1. An electrical connector comprising:

a housing having contacts for electrically connecting to a mating receptacle and an arm member attached adjacent the contacts, the arm member having a power supply connection;

a disengagement member attached to the arm member spaced apart from the contacts; and

a locking mechanism that engages the receptacle for securing the electrical connector within the receptacle wherein the disengagement member acts to disengage the electrical connector from a completely mated position within the mating receptacle unless the locking mechanism is in a locked position.

2. The electrical connector of claim 1 wherein the disengagement member includes a compressible member.

3. The electrical connector of claim 2 wherein the compressible member is a spring.

4. The electrical connector of claim 2 wherein the compressible member is a rubber material that surrounds the contacts of the housing.

5. The electrical connector of claim 1 wherein the disengagement member compresses against the receptacle as the electrical connector is inserted within the mating receptacle.

6. The electrical connector of claim 1 wherein the locking mechanism includes a latch member having a deflection pin and a locking member.

7. The electrical connector of claim 1 wherein the locking mechanism includes a pair of deflector pins and a pair of locking members.

8. The electrical connector of claim 6 wherein the deflector pin slides within a gap between the locking member and the housing for engaging the locking member with a lip of the mating receptacle; thereby securing the electrical connector in the locked position.

9. The electrical connector of claim 1 wherein the mating receptacle is an airbag detonator receptacle.

10. An airbag squib connector comprising:

a housing have contacts for electrically connecting within a receptacle; and an arm member attached adjacent the contacts, the arm member having a power supply connection;

a locking mechanism including a latch member having a deflector pin and a locking member wherein the locking mechanism slidably engages the receptacle for securing the housing within the receptacle in a locked position; and

a disengagement member attached to the arm member that compresses against the receptacle when the airbag squib connector is inserted within the receptacle wherein the disengagement member disengages the squib connector from the receptacle unless the locking mechanism is in the locked position.

11. The airbag squib connector of claim 10 wherein the disengagement member is a spring member.

12. The airbag squib connector of claim 10 wherein the disengagement member is a rubber member.

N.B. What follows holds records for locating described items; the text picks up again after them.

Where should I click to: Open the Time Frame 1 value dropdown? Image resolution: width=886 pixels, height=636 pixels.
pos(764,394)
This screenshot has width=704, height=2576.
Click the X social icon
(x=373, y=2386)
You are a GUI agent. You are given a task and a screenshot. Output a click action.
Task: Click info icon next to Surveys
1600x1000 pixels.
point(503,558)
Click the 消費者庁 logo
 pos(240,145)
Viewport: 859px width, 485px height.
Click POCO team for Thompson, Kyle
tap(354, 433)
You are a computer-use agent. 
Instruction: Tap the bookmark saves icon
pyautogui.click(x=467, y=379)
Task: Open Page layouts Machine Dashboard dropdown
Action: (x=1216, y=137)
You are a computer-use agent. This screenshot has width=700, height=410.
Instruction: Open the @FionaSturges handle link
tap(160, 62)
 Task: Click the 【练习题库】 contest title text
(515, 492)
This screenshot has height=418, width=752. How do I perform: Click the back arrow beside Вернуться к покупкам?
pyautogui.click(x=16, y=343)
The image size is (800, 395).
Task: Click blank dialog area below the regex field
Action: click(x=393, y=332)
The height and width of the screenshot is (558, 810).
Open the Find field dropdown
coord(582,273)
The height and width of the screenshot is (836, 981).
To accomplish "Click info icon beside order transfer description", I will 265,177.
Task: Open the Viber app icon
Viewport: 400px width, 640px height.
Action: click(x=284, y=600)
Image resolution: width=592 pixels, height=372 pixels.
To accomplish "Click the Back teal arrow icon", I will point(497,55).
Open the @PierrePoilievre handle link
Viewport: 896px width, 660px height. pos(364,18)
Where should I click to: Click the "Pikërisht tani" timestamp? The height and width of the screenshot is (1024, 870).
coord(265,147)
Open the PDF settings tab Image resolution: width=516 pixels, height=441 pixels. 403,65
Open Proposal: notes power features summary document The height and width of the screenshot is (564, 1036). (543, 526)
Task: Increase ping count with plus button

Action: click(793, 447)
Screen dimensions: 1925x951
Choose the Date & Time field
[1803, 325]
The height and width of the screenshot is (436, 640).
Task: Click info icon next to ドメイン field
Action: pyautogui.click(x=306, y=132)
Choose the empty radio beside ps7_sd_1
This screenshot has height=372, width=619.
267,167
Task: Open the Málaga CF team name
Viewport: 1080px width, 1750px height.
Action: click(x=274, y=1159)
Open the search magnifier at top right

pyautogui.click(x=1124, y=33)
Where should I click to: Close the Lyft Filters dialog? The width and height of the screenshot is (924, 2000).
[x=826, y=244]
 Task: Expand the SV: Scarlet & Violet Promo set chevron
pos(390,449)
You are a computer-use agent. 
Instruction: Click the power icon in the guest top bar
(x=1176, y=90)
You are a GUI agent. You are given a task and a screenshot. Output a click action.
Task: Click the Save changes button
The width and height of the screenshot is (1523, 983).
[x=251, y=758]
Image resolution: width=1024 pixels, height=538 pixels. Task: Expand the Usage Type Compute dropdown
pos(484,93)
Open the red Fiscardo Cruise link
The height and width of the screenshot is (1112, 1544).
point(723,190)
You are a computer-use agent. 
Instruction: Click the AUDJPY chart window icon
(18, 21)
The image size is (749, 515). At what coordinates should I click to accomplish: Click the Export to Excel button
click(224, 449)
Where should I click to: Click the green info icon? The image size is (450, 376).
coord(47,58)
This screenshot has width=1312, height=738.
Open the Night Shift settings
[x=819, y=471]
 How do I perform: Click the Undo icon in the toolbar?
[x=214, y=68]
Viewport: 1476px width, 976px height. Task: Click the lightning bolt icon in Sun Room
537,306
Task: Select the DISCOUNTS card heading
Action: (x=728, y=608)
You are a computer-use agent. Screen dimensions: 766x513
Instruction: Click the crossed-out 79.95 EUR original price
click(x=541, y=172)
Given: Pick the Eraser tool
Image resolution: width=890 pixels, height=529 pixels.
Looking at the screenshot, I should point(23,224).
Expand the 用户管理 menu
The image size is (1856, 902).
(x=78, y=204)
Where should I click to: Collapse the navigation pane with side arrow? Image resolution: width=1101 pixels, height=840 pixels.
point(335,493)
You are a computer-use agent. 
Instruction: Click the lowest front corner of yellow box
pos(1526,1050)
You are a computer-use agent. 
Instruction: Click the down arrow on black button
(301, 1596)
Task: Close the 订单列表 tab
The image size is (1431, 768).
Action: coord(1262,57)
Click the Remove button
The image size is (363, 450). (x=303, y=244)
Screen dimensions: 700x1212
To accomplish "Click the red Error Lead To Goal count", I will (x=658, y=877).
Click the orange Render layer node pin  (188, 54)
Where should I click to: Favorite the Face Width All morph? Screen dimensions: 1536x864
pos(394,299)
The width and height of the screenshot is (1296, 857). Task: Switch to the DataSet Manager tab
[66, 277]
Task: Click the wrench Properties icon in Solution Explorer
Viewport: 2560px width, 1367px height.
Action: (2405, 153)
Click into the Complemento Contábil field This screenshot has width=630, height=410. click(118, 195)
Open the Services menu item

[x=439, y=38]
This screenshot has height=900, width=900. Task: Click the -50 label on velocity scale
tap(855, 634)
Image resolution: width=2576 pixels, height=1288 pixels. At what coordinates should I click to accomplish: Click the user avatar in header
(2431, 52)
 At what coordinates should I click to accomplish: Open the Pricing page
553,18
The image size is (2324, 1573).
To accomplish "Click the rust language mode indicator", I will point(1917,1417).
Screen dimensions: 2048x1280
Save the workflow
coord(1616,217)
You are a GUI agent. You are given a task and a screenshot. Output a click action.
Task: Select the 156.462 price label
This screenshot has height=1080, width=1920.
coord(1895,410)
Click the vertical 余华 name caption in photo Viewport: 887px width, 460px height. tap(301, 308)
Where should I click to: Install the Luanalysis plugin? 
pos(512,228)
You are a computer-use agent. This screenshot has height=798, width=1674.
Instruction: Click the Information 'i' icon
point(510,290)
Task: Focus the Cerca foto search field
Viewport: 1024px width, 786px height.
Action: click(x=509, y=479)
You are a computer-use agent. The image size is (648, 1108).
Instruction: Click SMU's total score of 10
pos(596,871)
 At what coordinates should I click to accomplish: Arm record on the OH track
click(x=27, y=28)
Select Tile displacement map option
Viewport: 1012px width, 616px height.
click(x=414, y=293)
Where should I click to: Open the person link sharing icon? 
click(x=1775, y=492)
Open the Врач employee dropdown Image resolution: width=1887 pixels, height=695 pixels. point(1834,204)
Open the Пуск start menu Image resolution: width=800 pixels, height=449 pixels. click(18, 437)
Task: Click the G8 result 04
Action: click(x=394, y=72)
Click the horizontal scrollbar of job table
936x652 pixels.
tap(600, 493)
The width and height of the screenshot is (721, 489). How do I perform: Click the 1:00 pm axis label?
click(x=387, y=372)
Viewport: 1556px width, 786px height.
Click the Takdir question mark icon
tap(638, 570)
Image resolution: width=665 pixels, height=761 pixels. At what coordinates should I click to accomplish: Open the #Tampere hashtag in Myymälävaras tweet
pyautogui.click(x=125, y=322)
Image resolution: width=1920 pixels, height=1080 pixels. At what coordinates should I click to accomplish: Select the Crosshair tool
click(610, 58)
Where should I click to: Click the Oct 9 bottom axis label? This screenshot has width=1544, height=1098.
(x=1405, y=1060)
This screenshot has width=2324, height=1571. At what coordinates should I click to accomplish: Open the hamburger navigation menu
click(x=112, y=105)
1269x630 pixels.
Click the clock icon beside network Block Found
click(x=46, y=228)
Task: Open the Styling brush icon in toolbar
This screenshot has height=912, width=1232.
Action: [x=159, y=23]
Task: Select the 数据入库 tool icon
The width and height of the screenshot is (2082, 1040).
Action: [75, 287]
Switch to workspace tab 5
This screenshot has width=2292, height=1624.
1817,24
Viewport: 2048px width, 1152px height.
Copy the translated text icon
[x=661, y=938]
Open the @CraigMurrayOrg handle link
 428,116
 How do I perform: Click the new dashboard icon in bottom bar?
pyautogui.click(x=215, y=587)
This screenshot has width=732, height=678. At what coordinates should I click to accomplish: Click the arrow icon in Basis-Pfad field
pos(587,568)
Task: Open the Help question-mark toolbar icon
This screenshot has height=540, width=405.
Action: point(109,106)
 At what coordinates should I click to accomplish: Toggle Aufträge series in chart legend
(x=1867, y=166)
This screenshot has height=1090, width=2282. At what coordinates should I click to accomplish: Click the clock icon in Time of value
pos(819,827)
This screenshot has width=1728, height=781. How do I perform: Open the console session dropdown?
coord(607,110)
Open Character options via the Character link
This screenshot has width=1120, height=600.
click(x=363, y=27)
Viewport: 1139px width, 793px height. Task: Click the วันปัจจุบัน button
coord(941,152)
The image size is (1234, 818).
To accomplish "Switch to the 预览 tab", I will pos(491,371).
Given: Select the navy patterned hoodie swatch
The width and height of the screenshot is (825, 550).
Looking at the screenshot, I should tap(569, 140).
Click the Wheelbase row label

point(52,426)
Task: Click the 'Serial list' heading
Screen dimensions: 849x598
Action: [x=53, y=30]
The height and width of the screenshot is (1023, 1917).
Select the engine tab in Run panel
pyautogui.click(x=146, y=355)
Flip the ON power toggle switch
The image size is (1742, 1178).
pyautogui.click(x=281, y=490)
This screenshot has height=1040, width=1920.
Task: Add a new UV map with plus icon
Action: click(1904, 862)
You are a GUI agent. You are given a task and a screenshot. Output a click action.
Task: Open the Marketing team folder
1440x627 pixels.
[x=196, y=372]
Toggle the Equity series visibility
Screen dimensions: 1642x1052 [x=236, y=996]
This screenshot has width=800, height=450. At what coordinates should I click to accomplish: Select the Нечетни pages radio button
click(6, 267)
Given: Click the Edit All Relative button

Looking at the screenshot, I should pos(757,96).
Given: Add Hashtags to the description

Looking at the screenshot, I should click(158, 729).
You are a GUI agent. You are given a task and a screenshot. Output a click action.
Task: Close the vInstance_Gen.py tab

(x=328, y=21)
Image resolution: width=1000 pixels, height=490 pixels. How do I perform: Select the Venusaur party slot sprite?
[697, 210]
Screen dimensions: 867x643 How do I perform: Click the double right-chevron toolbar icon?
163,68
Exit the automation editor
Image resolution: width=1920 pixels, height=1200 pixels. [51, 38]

13. The airbag squib connector of claim 10 wherein the disengagement member is a rubber O-ring.

14. The airbag squib connector of claim 10 wherein the locking member includes a detente for engaging a lip of the receptacle in the locked position.

15. The airbag squib connector of claim 10 wherein the locking mechanism includes a pair of locking members and a pair of deflector pins.

16. A method of securing an electrical connector within a receptacle comprising the steps of:

providing the electrical connector with a locking mechanism and a disengagement member mounted on an arm member having a power supply connection;

inserting the electrical connector into a receptacle and the arm member being located adjacent a housing portion of the receptacle; and

compressing the disengagement member against the housing portion of the receptacle for disengaging the electrical connector from the receptacle until the locking mechanism is in a locked position and;

supplying current to the receptacle via the power supply connection when the connector is in the locked position.

17. The method of claim 16 wherein the disengagement member includes a spring member or a rubber member.

18. The method of claim 16 wherein the electrical connector includes an airbag squib connector.

19. The method of claim 16 wherein the disengagement member includes a rubber O-ring.

20. The method of claim 16 wherein the locking mechanism when in a locked position provides a retention force that is greater than a force exerted by the disengagement member.